No. 107. 1783, Lady Hill. From 1781–1797 also Mrs. Mary Hill.
No. 111. 1788–1794, Lady Grant.
No. 115. 1788–1794, Rev. —McCauley.
No. 119. 1786–1794, Manasseh Lopes, see Sir Manasseh Lopes, Bt. at 2 Fitzroy Square. 1797, Dr. Robert Petrie (and of Gatton, Surrey).


  • n1. The foundation stone was laid in 1764 (London Chronicle, 3rd July, 1764) and the opening was in January, 1766 (Public Advertiser, 6th Jan., 1766).
  • n2. Wheatley and Cunningham's Handbook to London says the chapel was built for the Rev. Henry Matthew and gives the wrong date (1790). Old and New London follows suit. The author of the article on Flaxman in the Dictionary of National Biography omits the Christian name and calls his patron Mathew.
  • n3. After his retirement he lived at 3 Russell Place (now 6 Fitzroy Street) from 1804–1826 and his will dated 1824 was proved by his son William Henry Matthew, Doctor of Medicine, on 22nd November of the same year. (P.C.C. Erskine. 617).

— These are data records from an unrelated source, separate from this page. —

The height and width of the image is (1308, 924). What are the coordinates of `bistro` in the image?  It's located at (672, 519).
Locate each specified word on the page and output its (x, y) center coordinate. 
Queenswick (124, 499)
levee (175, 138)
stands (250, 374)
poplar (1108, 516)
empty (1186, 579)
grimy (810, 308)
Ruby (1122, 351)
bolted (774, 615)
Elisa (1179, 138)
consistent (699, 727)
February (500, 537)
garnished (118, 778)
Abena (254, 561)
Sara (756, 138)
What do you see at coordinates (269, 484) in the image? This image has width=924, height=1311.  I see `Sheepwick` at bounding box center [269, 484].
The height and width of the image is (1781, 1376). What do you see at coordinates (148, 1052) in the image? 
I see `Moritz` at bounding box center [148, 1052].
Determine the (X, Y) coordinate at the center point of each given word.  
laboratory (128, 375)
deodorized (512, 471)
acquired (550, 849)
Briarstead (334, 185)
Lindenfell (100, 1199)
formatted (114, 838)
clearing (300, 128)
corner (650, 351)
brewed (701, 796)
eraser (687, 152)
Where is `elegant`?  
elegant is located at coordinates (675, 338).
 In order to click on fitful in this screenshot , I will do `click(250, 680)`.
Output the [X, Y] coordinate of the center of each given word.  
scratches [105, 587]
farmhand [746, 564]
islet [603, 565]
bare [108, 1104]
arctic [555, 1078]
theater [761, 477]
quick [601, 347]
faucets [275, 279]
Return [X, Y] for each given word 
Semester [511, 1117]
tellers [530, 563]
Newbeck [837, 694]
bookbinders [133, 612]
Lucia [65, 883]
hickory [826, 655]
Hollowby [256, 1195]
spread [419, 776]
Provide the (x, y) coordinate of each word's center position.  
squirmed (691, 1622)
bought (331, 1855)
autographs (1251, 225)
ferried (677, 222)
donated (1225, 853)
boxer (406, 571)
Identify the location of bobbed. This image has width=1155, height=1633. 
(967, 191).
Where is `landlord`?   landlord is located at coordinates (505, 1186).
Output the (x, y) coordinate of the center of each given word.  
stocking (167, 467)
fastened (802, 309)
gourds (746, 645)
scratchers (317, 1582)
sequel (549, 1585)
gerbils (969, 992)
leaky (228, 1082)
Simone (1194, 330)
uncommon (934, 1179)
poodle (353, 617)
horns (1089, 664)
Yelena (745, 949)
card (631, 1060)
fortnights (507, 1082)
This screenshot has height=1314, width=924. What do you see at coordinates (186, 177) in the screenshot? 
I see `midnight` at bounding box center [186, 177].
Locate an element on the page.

  • 28. Ibid., 1765/3/416.
  • 29. Ibid., 1866/23/981.
  • 30. Venn, Alumni Cantabrigiensis.
  • 31. Samuel Palmer, St. Pancras, pp. 186–7.
  • 32. L.C.C., Houses of Historical Interest in London, Pt. X.
  • c1. Correction: Nos 33 and 35 were demolished before the war (information from J. H. Farrar, June 1951).